==== Recorded data

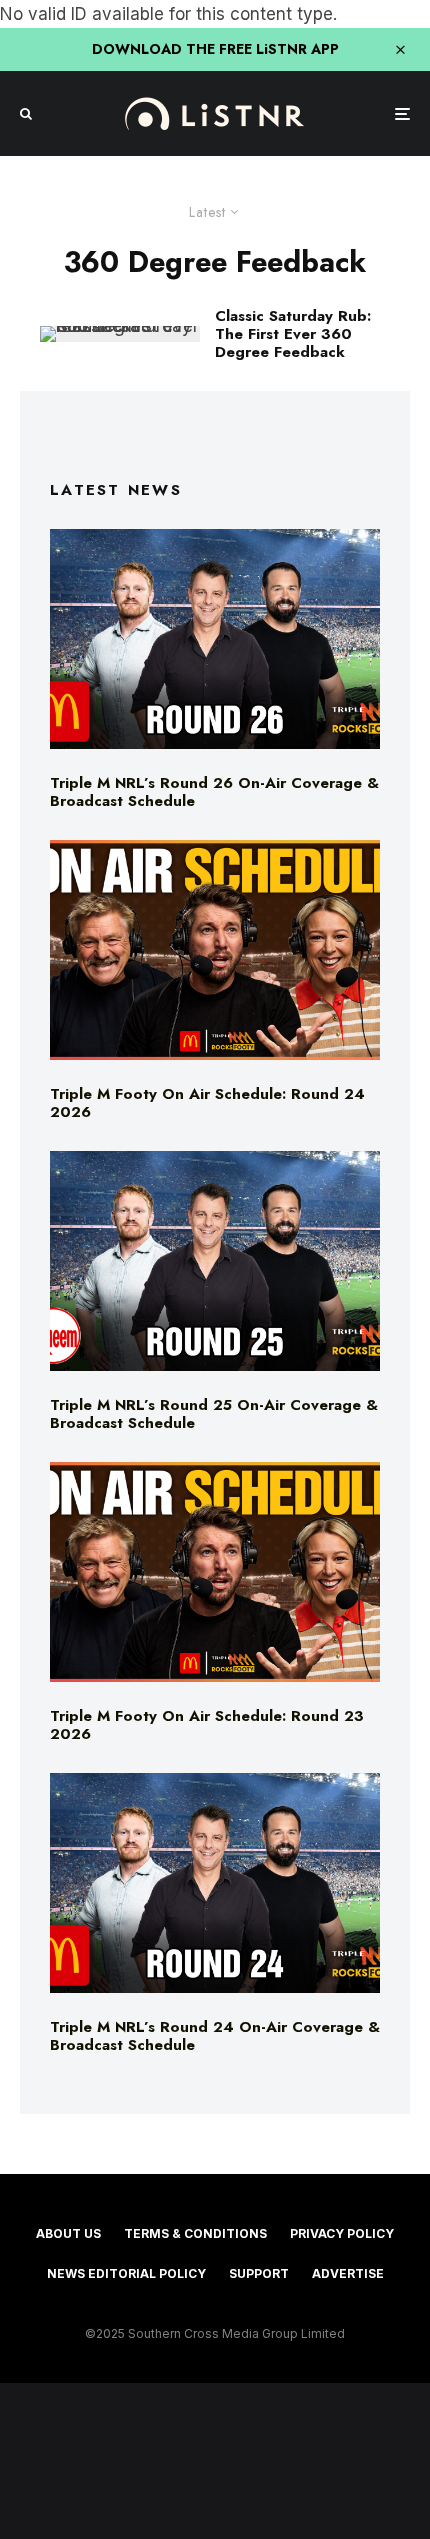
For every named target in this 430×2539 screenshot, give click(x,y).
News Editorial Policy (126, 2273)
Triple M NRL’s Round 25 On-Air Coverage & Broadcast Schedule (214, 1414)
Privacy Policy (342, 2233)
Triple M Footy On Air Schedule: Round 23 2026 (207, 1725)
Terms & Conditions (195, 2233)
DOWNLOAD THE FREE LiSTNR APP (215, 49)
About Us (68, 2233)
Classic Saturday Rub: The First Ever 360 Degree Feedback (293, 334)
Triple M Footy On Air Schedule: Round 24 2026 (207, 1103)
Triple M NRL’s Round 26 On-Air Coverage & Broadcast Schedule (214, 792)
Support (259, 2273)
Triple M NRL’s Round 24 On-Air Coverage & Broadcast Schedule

========
==== Recorded data

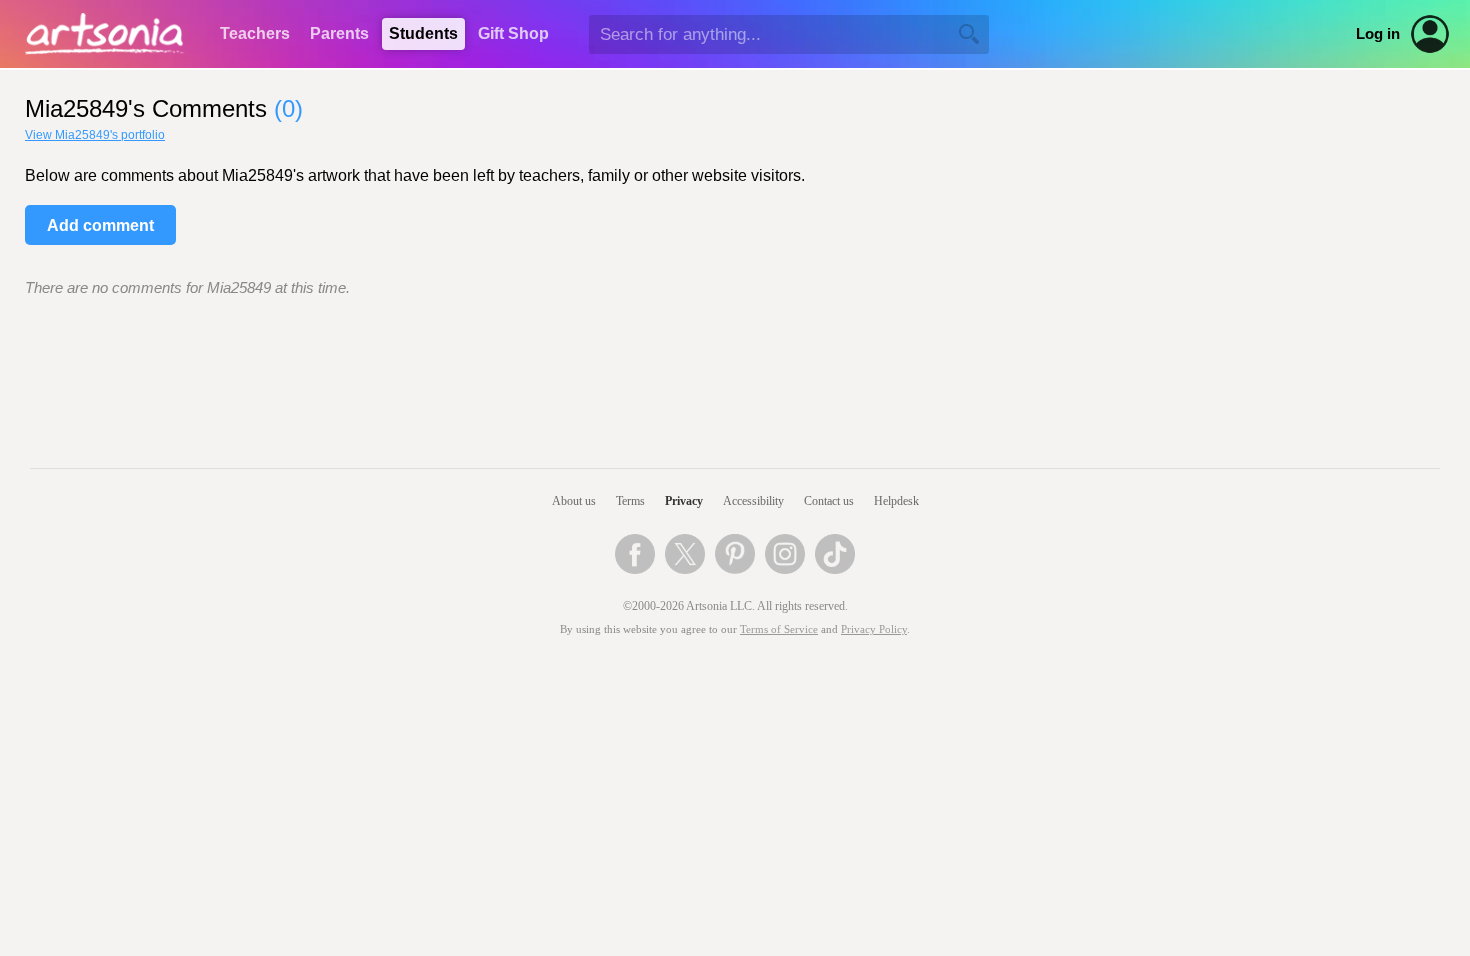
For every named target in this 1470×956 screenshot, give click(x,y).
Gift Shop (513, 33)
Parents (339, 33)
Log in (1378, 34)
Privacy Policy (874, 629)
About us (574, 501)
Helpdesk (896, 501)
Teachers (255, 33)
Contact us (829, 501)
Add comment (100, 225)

========

- **Exercise instructions**:
Where a line in the listing above contains "give", copy that line.

- **Reply to the task**:
For every named target in this 430×2539 screenshot, give click(x,y).
For every named target in this 1470×956 screenshot, give click(x,y).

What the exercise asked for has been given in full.